Microplus nemoralis

Scientific classification
- Kingdom: Animalia
- Phylum: Arthropoda
- Class: Insecta
- Order: Coleoptera
- Suborder: Polyphaga
- Infraorder: Scarabaeiformia
- Family: Scarabaeidae
- Subfamily: Melolonthinae
- Tribe: Hopliini
- Genus: Microplus Burmeister, 1844
- Species: M. nemoralis
- Binomial name: Microplus nemoralis Burmeister, 1844

= Microplus nemoralis =

- Genus: Microplus
- Species: nemoralis
- Authority: Burmeister, 1844
- Parent authority: Burmeister, 1844

Genus of beetles

Microplus is a genus of beetle of the family Scarabaeidae. It is monotypic, being represented by the single species, Microplus nemoralis, which is found in South Africa (Cape).

== Description ==
Adults reach a length of about 7.5-8 mm. They are rusty red and moderately shining. The head is clothed with short squamose flavescent hairs looking like scales, a few of these are to be seen along the marginal edges of the pronotum, on the scutellum and along the apical margin of the elytra.

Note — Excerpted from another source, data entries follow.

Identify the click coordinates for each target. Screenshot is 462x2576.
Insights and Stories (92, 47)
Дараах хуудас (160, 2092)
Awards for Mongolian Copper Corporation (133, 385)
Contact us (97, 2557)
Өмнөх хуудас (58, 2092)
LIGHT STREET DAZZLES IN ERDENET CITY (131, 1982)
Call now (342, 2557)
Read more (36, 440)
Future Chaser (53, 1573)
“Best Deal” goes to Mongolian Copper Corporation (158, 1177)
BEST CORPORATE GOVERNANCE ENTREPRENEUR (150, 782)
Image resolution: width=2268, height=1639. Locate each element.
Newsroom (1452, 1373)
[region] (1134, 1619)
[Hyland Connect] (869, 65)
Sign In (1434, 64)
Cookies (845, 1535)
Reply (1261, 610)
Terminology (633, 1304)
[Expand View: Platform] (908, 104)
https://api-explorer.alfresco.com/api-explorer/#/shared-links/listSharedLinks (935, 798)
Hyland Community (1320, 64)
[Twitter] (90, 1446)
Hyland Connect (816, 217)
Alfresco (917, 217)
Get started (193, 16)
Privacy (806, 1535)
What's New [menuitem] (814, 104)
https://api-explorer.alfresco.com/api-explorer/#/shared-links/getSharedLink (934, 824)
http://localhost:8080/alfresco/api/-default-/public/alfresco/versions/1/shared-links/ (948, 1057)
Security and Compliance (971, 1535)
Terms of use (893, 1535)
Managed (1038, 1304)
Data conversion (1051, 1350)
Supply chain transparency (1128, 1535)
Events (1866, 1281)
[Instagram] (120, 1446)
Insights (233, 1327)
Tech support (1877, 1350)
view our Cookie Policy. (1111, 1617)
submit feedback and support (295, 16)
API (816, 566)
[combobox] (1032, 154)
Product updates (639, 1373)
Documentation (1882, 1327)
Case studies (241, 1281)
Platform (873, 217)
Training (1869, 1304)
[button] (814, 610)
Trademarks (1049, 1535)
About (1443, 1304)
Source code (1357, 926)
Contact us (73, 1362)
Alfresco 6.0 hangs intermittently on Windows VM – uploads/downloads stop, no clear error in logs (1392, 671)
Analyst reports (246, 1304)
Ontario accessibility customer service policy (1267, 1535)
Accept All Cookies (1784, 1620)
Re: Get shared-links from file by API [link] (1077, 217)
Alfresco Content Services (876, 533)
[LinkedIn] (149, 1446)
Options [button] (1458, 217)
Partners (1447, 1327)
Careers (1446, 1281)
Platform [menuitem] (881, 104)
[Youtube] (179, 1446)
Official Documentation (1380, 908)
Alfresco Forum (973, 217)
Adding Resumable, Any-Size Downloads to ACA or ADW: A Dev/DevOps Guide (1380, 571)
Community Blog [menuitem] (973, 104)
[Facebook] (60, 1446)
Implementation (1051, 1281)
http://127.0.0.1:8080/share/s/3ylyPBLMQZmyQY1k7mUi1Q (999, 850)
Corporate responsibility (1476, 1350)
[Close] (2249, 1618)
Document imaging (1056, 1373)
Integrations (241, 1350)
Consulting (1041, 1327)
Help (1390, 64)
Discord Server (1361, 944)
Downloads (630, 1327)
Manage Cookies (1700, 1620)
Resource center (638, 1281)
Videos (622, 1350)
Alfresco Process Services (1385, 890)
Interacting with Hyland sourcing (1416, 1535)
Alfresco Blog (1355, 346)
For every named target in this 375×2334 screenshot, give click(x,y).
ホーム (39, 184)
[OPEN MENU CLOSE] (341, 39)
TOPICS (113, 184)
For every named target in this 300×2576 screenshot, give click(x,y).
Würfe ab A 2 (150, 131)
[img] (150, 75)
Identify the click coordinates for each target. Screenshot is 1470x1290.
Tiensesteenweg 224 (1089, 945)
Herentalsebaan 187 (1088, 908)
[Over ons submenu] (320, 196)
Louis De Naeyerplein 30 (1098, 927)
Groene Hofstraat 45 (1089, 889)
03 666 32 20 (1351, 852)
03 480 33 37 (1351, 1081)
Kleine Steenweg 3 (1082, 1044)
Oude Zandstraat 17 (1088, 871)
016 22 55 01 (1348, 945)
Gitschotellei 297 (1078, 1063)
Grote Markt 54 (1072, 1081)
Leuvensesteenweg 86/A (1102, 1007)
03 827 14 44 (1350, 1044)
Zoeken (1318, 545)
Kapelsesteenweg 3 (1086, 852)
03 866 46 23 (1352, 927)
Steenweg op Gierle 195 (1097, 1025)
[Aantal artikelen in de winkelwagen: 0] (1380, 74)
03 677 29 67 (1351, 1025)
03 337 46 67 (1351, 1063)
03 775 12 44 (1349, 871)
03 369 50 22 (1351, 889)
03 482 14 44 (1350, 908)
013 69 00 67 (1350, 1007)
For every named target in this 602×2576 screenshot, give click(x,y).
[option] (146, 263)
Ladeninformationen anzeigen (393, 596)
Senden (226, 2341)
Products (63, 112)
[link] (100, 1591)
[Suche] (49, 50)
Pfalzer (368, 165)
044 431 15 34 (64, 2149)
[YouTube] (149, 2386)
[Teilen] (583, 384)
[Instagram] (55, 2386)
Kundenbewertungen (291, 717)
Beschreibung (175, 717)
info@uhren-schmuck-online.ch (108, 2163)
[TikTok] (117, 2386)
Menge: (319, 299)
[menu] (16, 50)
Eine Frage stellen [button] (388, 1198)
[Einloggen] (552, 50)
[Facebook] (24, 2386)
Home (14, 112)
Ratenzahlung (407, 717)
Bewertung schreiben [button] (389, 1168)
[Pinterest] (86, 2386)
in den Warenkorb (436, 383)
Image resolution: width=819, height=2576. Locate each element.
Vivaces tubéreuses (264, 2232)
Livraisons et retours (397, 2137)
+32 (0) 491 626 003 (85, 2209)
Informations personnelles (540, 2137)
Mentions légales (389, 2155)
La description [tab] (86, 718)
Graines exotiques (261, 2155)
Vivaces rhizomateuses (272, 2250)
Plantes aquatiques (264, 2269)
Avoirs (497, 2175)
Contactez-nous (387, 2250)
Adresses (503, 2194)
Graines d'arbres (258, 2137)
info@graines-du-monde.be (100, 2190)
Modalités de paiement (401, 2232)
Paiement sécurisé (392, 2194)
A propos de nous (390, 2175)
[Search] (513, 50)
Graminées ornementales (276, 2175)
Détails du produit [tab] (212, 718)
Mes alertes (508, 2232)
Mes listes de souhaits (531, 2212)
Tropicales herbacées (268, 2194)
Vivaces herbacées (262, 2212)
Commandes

The pronotum is very closely punctured, each puncture bearing a slightly flavescent and very short appressed hair, and there are also a few erect setae on the disk, and a fringe of them along the anterior and lateral margins. The elytra are not plainly costulate, but are somewhat striate in the discoidal part, moderately deeply but somewhat closely and irregularly punctate, and have on each side eight series of short, white setae regularly disposed and not closely set, between these rows are some scattered, small, flavescent hair-like scales which are a little less remote on the posterior part. The pygidium, abdomen, and pectus are clothed with appressed flavescent hairs, and the legs are more bristly than pubescent.